There was however substantial interest within the U.S. in standardizing
an information retrieval protocol, and the LSP Information Retrieval protocol
was submitted to ANSI/NISO, who formed a committee that prepared it for
ballot, in 1984, when it was given the designation "Z39.50", as it is known
today. (NISO was formerly named Z39, and continues to use that designation
for its standards.) The 1984 ballot failed within NISO, for reasons beyond the
scope of this paper (primarily because it was not yet sufficiently well-
developed). There was significant further development over the next three
years; Z39.50 was re-balloted in 1987, this time successfully, and was
approved by ANSI in 1988.
Independently, in 1984, a work item was approved in ISO for a "Search
and Retrieve" protocol, called SR. There were several drafts of the SR
standard between 1984 and 1991 when it was finally approved. As difficult as
it was to achieve consensus on Z39.50 in the U.S., it was more difficult to
achieve international consensus on SR, because of the various conflicting
national interests represented. Of course the U.S. input was influenced by
Z39.50, which was not entirely stable during the period of SR development. The
result was that several incompatibilities remained between SR and the 1988
version of Z39.50.
GILS, the Government Information Locator Service, is a response to the need for users to identify and locate publicly available Federal information resources. The GILS Profile provides the specifications for the overall GILS application, including the GILS "Core" data elements that comprise a GILS record describing an information resource, and the use of Z39.50 to search and retrieve GILS records.
ATS Profile
The "Author-Title-Subject" profile aims to improve the reliability of
Z39.50 search results. When a client requests, for example, an author search,
the intent of the ATS profile is that the server will execute the search based
on its concept of author. If the server does not support an author search, it
should not re-cast the search, substituting some attribute other than author,
without the client's knowledge and consent. Neither should the server treat
the inability to perform a search as a successful search with no results.

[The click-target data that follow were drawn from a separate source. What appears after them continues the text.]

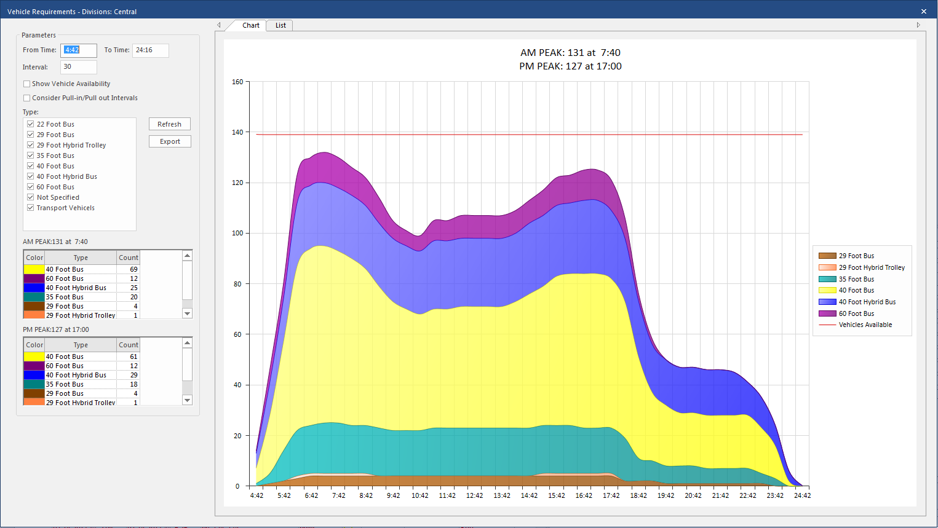Click the 60 Foot Bus legend icon

(x=827, y=313)
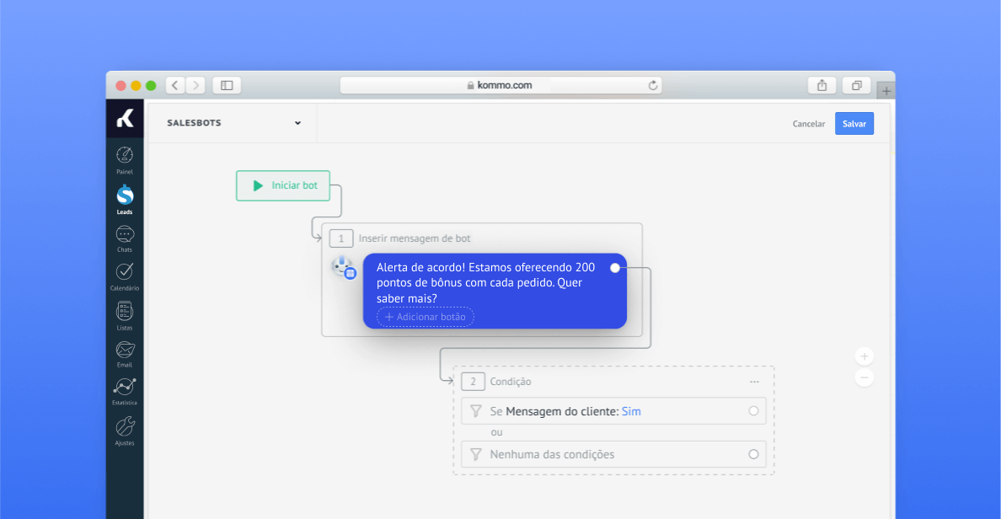Select the output circle for Mensagem do cliente condition

tap(753, 411)
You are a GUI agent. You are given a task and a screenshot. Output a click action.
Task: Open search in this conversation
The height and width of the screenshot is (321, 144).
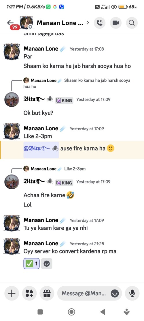pos(132,23)
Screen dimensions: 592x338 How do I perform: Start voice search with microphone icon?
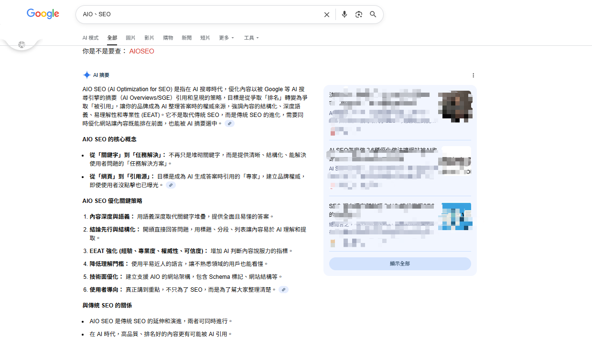tap(344, 14)
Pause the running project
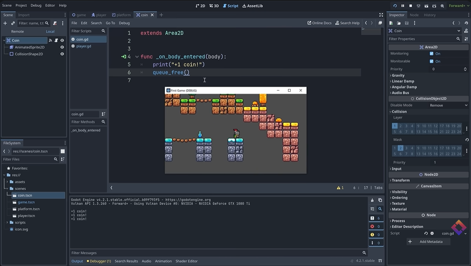 pyautogui.click(x=403, y=6)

The profile specifies the use of bib-1 within a type-1 query for
searching by author, title, or subject, to provide basic search access to
bibliographic databases.
WAIS Profile
The WAIS (Wide Area Information Servers) profile specifies rules for access to WAIS servers supporting Z39.50 version 2.
Collections Profile
In August, 1995, the Library of Congress convened a team of
representatives from several institutions to develop a Z39.50 profile for
access to digital libraries. Participating organizations included Getty,
Berkeley, University of Michigan, University of California, OCLC, LC, RLG,
Chemical Abstracts Service, IBM, FCLA, TRW, Knight Ridder, SilverPlatter, as
well as consultants and liaisons.
The scope was narrowed to apply to navigation of digital collections,
and was named the Z39.50 Profile for Access to Digital Collections
(Collections Profile). The larger problem of access to digital libraries was
left to the province of other profiling efforts, including CIMI and the
Digital Library Object profiles described below. Other groups were
initiating independent efforts to develop profiles aimed at specific types of
objects and collections. The intention was to coordinate these
efforts and that these latter profiles would be developed as compatible
extensions or subsets of the Collections profile.

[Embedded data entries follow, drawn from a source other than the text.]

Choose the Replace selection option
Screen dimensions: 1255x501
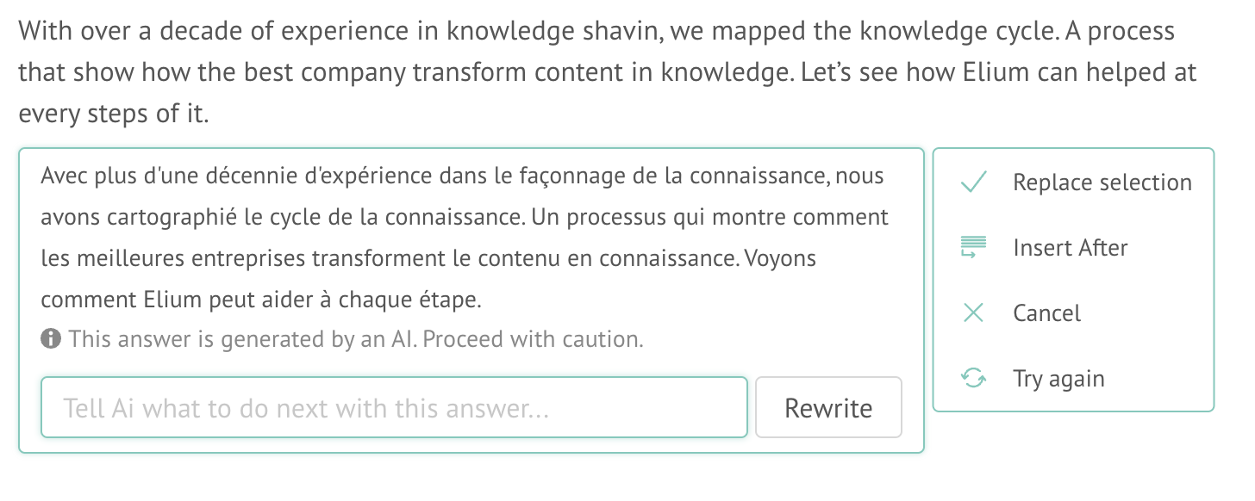(1074, 182)
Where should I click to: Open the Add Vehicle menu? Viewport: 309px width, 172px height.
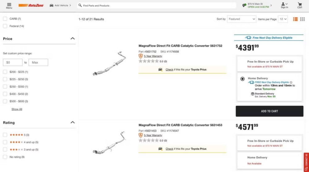(60, 5)
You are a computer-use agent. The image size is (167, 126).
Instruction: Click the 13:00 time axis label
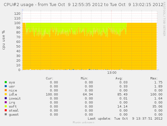[112, 73]
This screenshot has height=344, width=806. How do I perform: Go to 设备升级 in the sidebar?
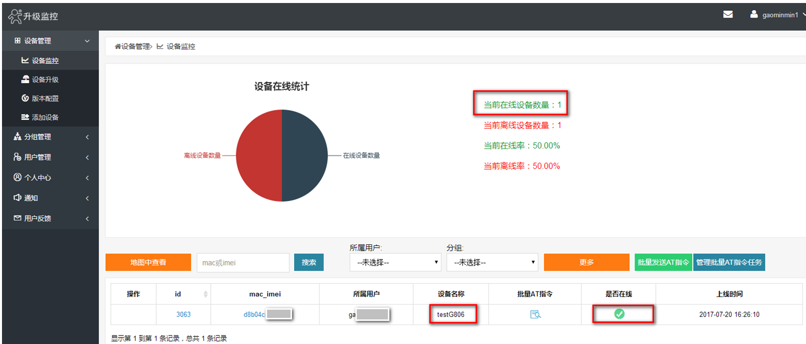click(45, 80)
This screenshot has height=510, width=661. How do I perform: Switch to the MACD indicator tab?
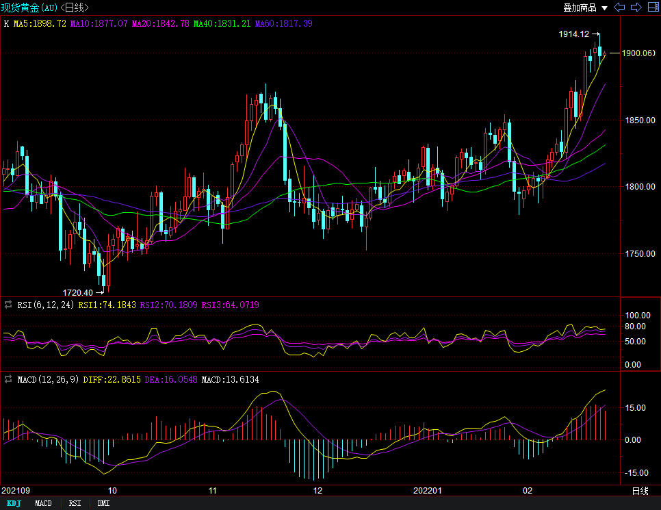(43, 504)
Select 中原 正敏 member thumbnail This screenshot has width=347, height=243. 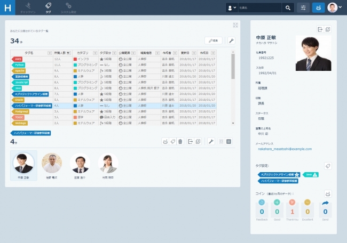(23, 165)
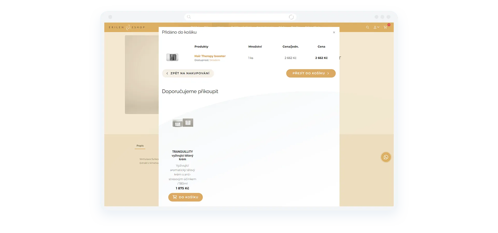Expand the user account menu
498x233 pixels.
(x=376, y=27)
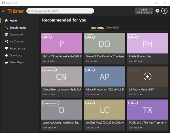Click download icon on 12 Angry Men

(x=147, y=76)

The profile aims to address the problem faced by libraries and other
institutions who create collections, organized thematically -- by subject,
creator, historical period, etc.-- with numerous, diverse objects, both
digital and physical. These collections are often organized hierarchically and
distributed across servers. Significant resources may be invested in
digitization and in the intellectual efforts of aggregation, organization, and
description of the information in a collection. Yet to a remote user or
client, the collection may appear to be simply an accumulation of objects and
undifferentiated data, because there is no agreed-upon semantics for
navigating the collection, to locate and retrieve objects of interest.
Coherent organizational structures, imposed on the data, are necessary to
provide a view that supports navigation.
A key obstacle to effective navigation is the inability to distinguish
content from description. A primary goal of navigation is to locate and
retrieve objects of interest; a vital step in that process is to locate
relevant descriptive information. Thus it is useful to navigate among
descriptive information as well as content, and consequently, to be able to
distinguish content from description.
The profile exploits organizational structures to allow a client to
navigate through structured information. A coherently defined set of
descriptive data is used to manage and navigate collections of otherwise
undifferentiated data. These organizational structures allow the data to be
viewed as distributed, hierarchical collections.

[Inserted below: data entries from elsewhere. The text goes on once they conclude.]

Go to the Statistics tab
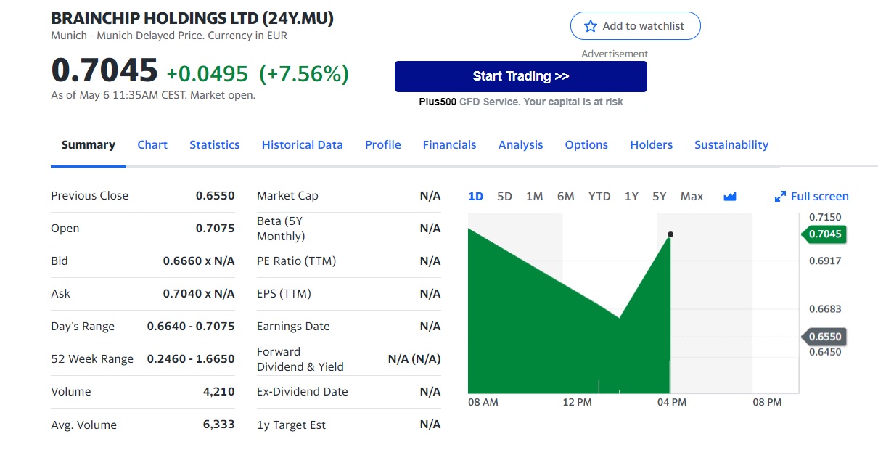The height and width of the screenshot is (463, 878). (214, 145)
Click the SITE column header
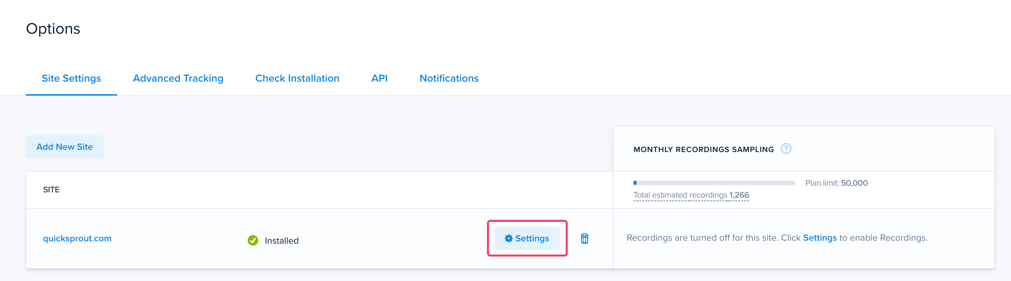 coord(51,190)
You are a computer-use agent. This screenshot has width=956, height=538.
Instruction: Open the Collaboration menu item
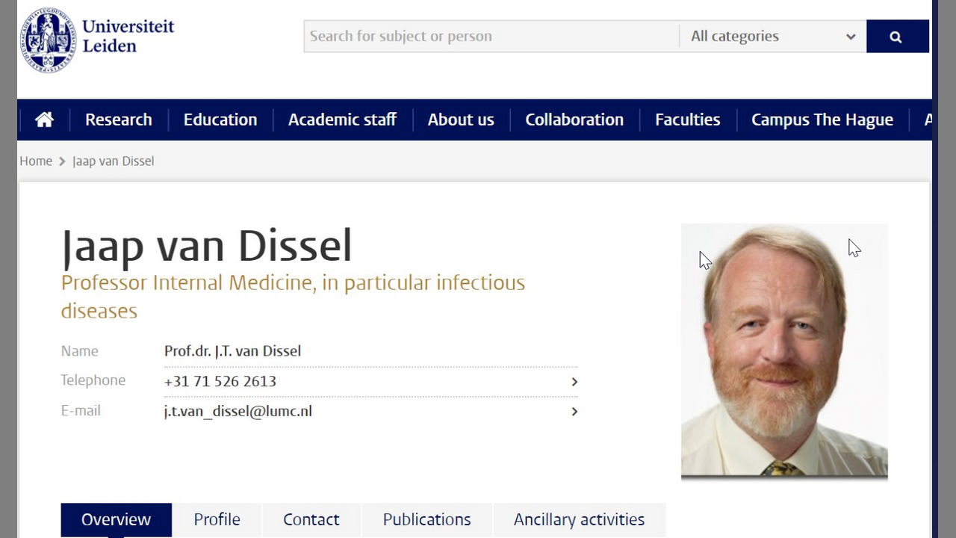coord(574,120)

The objectives of the profile are to:
CIMI Profile
The Consortium for the Computer Interchange of Museum Information (CIMI)
has supported the development of a Z39.50 Profile as part of its current
Project CHIO (Cultural Heritage Information Online), for access to museum
information.
Museum information includes a variety of physical and electronic
objects, including physical artifacts and electronic derivatives, descriptive
records designed for collection management, full-text documents, and online
tools such as thesauri and authoritative lists of artists' names.
A digital collection of museum information needs to address not only the
heterogeneous nature of the information objects but also the fact that such a
collection will draw upon repositories of museum information distributed
around the world.
CIMI initiated Project CHIO as a demonstration project to investigate a
standards-based approach for searching and retrieving cultural heritage
information from disparate and distributed information systems containing
museum information. Project CHIO consists of two interrelated demonstration
projects -- CHIO Structure and CHIO Access -- to show respectively the utility
of SGML and Z39.50, to enhance electronic access to cultural heritage museum
information in a distributed, networked environment.
Museum information includes physical and electronic objects -- physical
artifacts and electronic derivatives of those artifacts, descriptive records
designed for collection management, full-text documents, online tools such as
thesauri and authoritative lists of artists' names, and more.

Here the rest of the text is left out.